An exact copy of the lines from the one containing "B. Verkin ILTPE" through the final line of the records is the only acceptable answer.

Extracted records
□ □ □

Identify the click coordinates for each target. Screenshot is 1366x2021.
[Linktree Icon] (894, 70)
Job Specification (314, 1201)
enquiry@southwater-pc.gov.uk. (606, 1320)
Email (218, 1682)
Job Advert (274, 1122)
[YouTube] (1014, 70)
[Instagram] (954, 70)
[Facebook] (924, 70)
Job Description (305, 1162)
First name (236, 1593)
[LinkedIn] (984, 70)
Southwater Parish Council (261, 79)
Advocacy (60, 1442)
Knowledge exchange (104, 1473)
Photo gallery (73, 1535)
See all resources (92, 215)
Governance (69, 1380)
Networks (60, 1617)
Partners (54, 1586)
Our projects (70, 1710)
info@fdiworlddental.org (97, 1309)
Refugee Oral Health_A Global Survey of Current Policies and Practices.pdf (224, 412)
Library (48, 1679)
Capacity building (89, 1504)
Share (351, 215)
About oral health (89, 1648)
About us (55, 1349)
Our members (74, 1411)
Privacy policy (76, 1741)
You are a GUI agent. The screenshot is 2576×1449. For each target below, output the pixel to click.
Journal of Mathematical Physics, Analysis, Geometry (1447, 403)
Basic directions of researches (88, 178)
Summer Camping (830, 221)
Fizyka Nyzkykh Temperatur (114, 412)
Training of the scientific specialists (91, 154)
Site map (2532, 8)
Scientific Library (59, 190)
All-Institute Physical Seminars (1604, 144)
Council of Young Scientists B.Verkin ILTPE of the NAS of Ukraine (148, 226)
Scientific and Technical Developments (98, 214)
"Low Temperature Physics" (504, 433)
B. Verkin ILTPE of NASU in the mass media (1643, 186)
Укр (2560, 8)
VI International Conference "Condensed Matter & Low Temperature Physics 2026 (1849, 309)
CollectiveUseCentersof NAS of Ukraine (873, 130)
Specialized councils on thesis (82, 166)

□ □ □

• Response box:
B. Verkin ILTPE of NASU in the mass media (1643, 186)
Укр (2560, 8)
VI International Conference "Condensed Matter & Low Temperature Physics 2026 (1849, 309)
CollectiveUseCentersof NAS of Ukraine (873, 130)
Specialized councils on thesis (82, 166)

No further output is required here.